— TEXT PROVIDED —
----------
Binding of Xenopus oocyte masking proteins to mRNA sequences

Karen Marello, Joan LaRovere and John Sommerville*

School of Biological and Medical Sciences, University of St Andrews St Andrews, Fife KY16 9TS, UK

* To whom correspondence should be addressed

Received August 26, 1992. Revised September 29, 1992. Accepted September 29, 1992.

It has been shown previously that maternal mRNA, synthesized and stored in growing oocytes, is stabilized and blocked from translation through various mechanisms including restricted polyadenylation and the binding of proteins to 3' regulatory elements. In addition to binding sequence-specific proteins, the bulk of stored mRNA is packaged with a set of ‘masking’ proteins, the most abundant of which are the phosphoproteins pp56 and pp60. In this report these proteins are shown to be bound to heterogeneous mRNA sequences and not to the 3' poly(A) tract. Crosslinking studies demonstrate that all of the pp56/60 present makes direct contact with the RNA. In vitro binding studies confirm that pp56/60 interact with single-stranded RNA of heterogeneous sequence, such as occurring in the maternal mRNA encoding cyclin B1. However, binding is equally effective to capped and polyadenylated cyclin mRNA, to truncated mRNA lacking 5' and 3' non-coding regions and even to the antisense sequence. Lengths of 70 – 80 nucleotides are protected from ribonuclease digestion after protein binding. Although no extended binding motif could be detected, binding does appear to have some specificity in that it is not competed out by 100-fold excess of double-stranded RNA, transfer RNA, poly(A) and various other homopolymers and heteropolymers. The sequence which competes most efficiently is the mixed polypyrimidine, poly(C,U). Crosslinking of RNA-protein complexes, followed by ribonuclease digestion, suggests that the arrangement of proteins on RNA is as dimers. Dimerization appears to be stabilized by phosphorylation of pp56/60. These results are discussed in terms of the known structures of pp56/60.
----------
Saved data entries
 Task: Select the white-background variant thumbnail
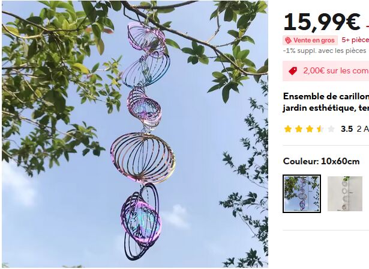[345, 194]
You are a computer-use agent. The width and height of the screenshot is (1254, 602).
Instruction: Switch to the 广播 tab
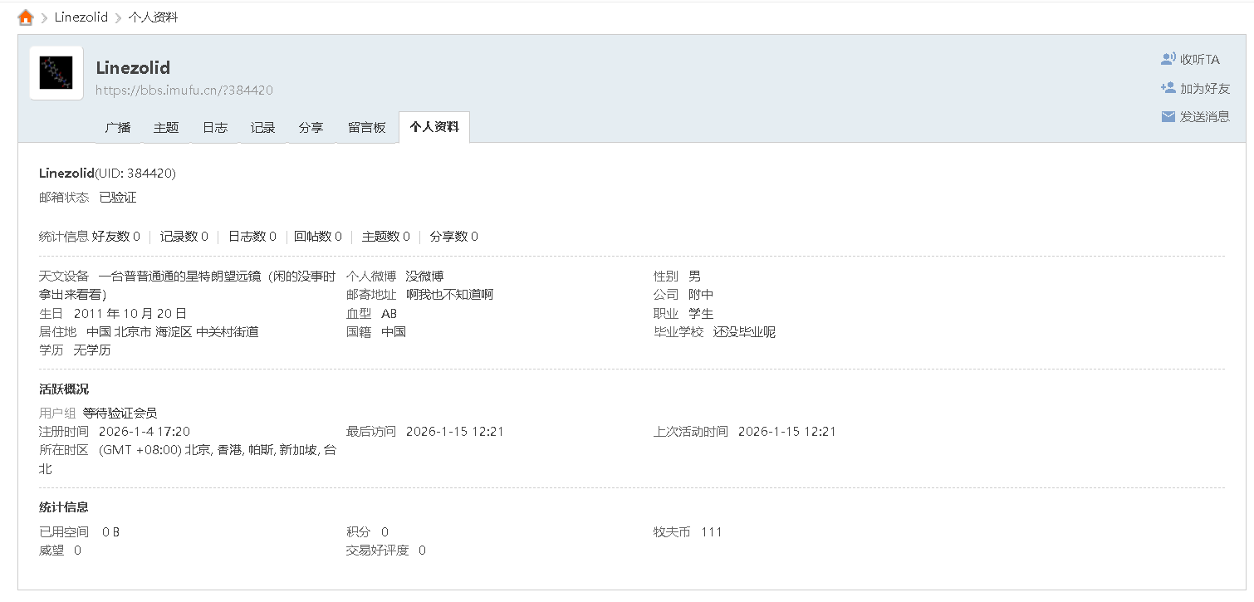(x=117, y=127)
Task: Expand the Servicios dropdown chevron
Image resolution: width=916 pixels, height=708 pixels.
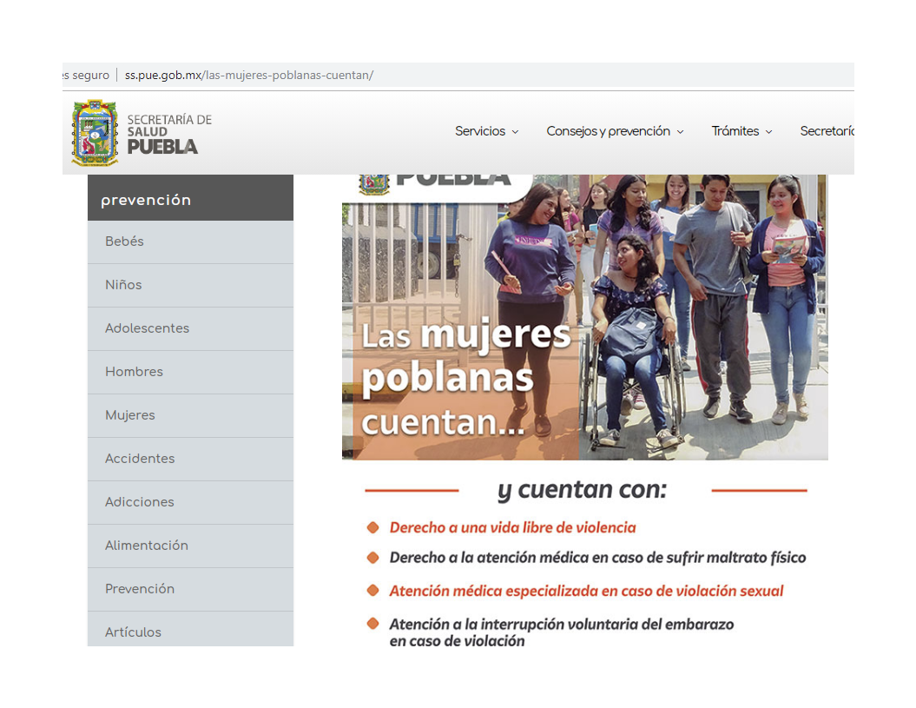Action: point(515,132)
----------
— TASK STATEMENT —
According to the abstract on Xenopus oocyte masking proteins, why does the binding of pp56/60 to RNA appear to have some specificity even though no extended binding motif was found? Answer in one to three sentences. The items are not needed for this task.

— SOLUTION FOR THIS EXERCISE —
The binding is not competed out by a 100-fold excess of double-stranded RNA, transfer RNA, poly(A), or various other homopolymers and heteropolymers. This is the basis for saying the binding has some specificity.